▸ **Required task a**:
In the README below on the MLOps pipeline, reproduce the passage between "This repository contains" and "testing inside Docker.", inclusive.

Skip to content

Armando1514/MLOps-Distributed-Training-Pipeline

Repository files navigation

MLOps Pipeline for Distributed Training and Cloud Deployment

This repository contains a configuration-driven MLOps pipeline for training, evaluating, tracking, and deploying machine learning models. It is built around Docker, Hydra, PyTorch Lightning, MLflow, and Google Cloud utilities for distributed execution.

The project is designed to support two main workflows:

  1. Local development and testing inside Docker.
  2. Cloud execution for distributed or production-style training.

The repository currently includes an example binary text classification pipeline, but the structure is generic enough to extend to other models and tasks.

What this project does

  • trains models with PyTorch Lightning
  • manages experiments with MLflow
  • generates runtime configs with Hydra
  • runs code in Docker for reproducibility
  • supports local development, CI, and production/cloud profiles
  • includes infrastructure helpers for Google Cloud
  • supports distributed execution through torchrun
  • exports trained models as artifacts

Tech stack

  • Python 3.10
  • Docker / Docker Compose
  • PyTorch + PyTorch Lightning
  • Hydra
  • MLflow
  • Google Cloud SDK
  • FastAPI / Uvicorn
  • PostgreSQL for MLflow backend

Project structure

.
├── .envs/                         # Environment files used by Docker and Make targets
├── dataset/                       # Example local parquet datasets
│   ├── train.parquet
│   ├── dev.parquet
│   └── test.parquet
├── docker/
│   ├── Dockerfile
│   └── scripts/
│       ├── start-prediction-service.sh
│       ├── start-tracking-server.sh
│       └── startup-script.sh
├── src/
│   ├── config_schemas/            # Typed configuration schemas
│   ├── configs/                   # Hydra configs and generated config output
│   ├── data_modules/              # Dataset and DataModule logic
│   ├── evaluation/                # Evaluation modules and tasks
│   ├── infrastructure/            # Google Cloud infrastructure helpers
│   ├── models/                    # Backbones, heads, adapters, transformations
│   ├── training/                  # Training modules, losses, schedulers, tasks
│   ├── utils/                     # Utility helpers
│   ├── entrypoint.py              # Basic config entrypoint
│   ├── generate_final_config.py   # Generates final runtime config
│   └── run_tasks.py               # Main task runner
├── docker-compose.yaml            # CPU/local compose setup
├── docker-compose-gpu.yaml        # GPU/local compose setup
├── Makefile                       # Main way to run the project
├── pyproject.toml                 # Python dependencies
└── README.md

How the pipeline works

At a high level, the flow is:

  1. Start the project environment with Docker.

▸ **Material for the task**:
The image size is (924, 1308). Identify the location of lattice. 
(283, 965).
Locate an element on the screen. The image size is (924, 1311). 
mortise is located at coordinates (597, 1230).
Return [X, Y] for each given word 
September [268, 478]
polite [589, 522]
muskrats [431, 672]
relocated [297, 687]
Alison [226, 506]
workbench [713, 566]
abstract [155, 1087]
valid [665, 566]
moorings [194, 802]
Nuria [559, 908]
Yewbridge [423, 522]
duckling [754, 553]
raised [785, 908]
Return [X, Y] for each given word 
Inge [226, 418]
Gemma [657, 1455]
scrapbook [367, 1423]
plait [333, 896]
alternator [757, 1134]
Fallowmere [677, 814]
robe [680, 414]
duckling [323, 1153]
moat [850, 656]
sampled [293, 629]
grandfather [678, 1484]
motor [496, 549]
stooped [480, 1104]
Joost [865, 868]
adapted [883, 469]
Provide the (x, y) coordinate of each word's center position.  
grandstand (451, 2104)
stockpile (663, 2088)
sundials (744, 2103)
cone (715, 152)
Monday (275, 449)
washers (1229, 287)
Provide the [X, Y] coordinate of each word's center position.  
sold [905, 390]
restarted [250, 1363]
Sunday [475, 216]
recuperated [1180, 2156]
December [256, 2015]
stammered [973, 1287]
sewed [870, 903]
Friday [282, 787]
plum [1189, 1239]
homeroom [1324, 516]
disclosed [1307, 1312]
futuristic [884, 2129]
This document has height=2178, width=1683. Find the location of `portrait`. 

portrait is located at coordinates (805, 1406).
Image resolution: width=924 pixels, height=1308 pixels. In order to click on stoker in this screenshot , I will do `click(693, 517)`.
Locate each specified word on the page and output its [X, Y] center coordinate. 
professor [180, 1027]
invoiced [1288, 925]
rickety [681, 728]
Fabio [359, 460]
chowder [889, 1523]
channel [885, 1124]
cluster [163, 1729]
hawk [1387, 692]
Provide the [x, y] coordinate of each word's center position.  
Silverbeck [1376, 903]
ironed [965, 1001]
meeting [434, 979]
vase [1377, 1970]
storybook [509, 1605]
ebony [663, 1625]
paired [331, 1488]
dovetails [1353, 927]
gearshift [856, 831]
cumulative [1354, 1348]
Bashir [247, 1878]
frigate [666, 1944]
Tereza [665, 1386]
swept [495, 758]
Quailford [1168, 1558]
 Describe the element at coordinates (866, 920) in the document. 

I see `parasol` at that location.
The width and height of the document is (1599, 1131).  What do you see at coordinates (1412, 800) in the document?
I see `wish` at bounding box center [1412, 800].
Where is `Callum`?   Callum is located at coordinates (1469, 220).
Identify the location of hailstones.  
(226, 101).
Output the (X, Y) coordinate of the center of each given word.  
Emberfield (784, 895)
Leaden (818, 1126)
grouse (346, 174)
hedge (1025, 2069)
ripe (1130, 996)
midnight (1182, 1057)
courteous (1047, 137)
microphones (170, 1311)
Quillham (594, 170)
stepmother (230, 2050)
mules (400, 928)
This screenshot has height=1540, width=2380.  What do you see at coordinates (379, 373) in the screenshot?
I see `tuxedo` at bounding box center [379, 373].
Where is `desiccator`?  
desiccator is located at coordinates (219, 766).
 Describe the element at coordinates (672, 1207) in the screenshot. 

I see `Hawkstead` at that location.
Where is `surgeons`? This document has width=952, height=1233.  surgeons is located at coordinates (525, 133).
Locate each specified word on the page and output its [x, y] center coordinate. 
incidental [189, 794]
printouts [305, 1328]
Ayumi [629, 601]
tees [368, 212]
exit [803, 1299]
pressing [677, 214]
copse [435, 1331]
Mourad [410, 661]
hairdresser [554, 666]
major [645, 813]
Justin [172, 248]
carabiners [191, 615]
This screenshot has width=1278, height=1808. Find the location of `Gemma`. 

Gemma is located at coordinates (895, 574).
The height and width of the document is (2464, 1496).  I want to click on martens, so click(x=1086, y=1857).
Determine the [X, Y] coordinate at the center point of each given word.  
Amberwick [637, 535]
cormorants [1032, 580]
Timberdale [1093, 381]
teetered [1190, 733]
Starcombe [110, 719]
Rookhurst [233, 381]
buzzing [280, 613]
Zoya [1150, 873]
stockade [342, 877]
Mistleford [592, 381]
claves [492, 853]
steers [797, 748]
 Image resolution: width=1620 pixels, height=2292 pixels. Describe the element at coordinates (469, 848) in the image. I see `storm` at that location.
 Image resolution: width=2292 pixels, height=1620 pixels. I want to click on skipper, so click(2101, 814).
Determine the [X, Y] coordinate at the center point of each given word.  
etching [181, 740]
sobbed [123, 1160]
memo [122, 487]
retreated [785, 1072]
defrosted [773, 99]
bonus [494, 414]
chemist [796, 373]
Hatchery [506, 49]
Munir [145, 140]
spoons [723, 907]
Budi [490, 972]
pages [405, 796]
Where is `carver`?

▸ **Required task b**:
Can you rewrite the records between the lines holding "dovetails [1353, 927]" and "claves [492, 853]", inclusive, as a Markdown table with the columns "No." and "Entry"? Number each line in order and skip blank lines.

▸ **Solution a**:
This repository contains a configuration-driven MLOps pipeline for training, evaluating, tracking, and deploying machine learning models. It is built around Docker, Hydra, PyTorch Lightning, MLflow, and Google Cloud utilities for distributed execution.

The project is designed to support two main workflows:

  1. Local development and testing inside Docker.

▸ **Solution b**:
| No. | Entry |
|---|---|
| 1 | dovetails [1353, 927] |
| 2 | gearshift [856, 831] |
| 3 | cumulative [1354, 1348] |
| 4 | Bashir [247, 1878] |
| 5 | frigate [666, 1944] |
| 6 | Tereza [665, 1386] |
| 7 | swept [495, 758] |
| 8 | Quailford [1168, 1558] |
| 9 |  Describe the element at coordinates (866, 920) in the document.  |
| 10 | I see `parasol` at that location. |
| 11 | The width and height of the document is (1599, 1131).  What do you see at coordinates (1412, 800) in the document? |
| 12 | I see `wish` at bounding box center [1412, 800]. |
| 13 | Where is `Callum`?   Callum is located at coordinates (1469, 220). |
| 14 | Identify the location of hailstones.   |
| 15 | (226, 101). |
| 16 | Output the (X, Y) coordinate of the center of each given word.   |
| 17 | Emberfield (784, 895) |
| 18 | Leaden (818, 1126) |
| 19 | grouse (346, 174) |
| 20 | hedge (1025, 2069) |
| 21 | ripe (1130, 996) |
| 22 | midnight (1182, 1057) |
| 23 | courteous (1047, 137) |
| 24 | microphones (170, 1311) |
| 25 | Quillham (594, 170) |
| 26 | stepmother (230, 2050) |
| 27 | mules (400, 928) |
| 28 | This screenshot has height=1540, width=2380.  What do you see at coordinates (379, 373) in the screenshot? |
| 29 | I see `tuxedo` at bounding box center [379, 373]. |
| 30 | Where is `desiccator`?   |
| 31 | desiccator is located at coordinates (219, 766). |
| 32 |  Describe the element at coordinates (672, 1207) in the screenshot.  |
| 33 | I see `Hawkstead` at that location. |
| 34 | Where is `surgeons`? This document has width=952, height=1233.  surgeons is located at coordinates (525, 133). |
| 35 | Locate each specified word on the page and output its [x, y] center coordinate.  |
| 36 | incidental [189, 794] |
| 37 | printouts [305, 1328] |
| 38 | Ayumi [629, 601] |
| 39 | tees [368, 212] |
| 40 | exit [803, 1299] |
| 41 | pressing [677, 214] |
| 42 | copse [435, 1331] |
| 43 | Mourad [410, 661] |
| 44 | hairdresser [554, 666] |
| 45 | major [645, 813] |
| 46 | Justin [172, 248] |
| 47 | carabiners [191, 615] |
| 48 | This screenshot has width=1278, height=1808. Find the location of `Gemma`.  |
| 49 | Gemma is located at coordinates (895, 574). |
| 50 | The height and width of the document is (2464, 1496).  I want to click on martens, so click(x=1086, y=1857). |
| 51 | Determine the [X, Y] coordinate at the center point of each given word.   |
| 52 | Amberwick [637, 535] |
| 53 | cormorants [1032, 580] |
| 54 | Timberdale [1093, 381] |
| 55 | teetered [1190, 733] |
| 56 | Starcombe [110, 719] |
| 57 | Rookhurst [233, 381] |
| 58 | buzzing [280, 613] |
| 59 | Zoya [1150, 873] |
| 60 | stockade [342, 877] |
| 61 | Mistleford [592, 381] |
| 62 | claves [492, 853] |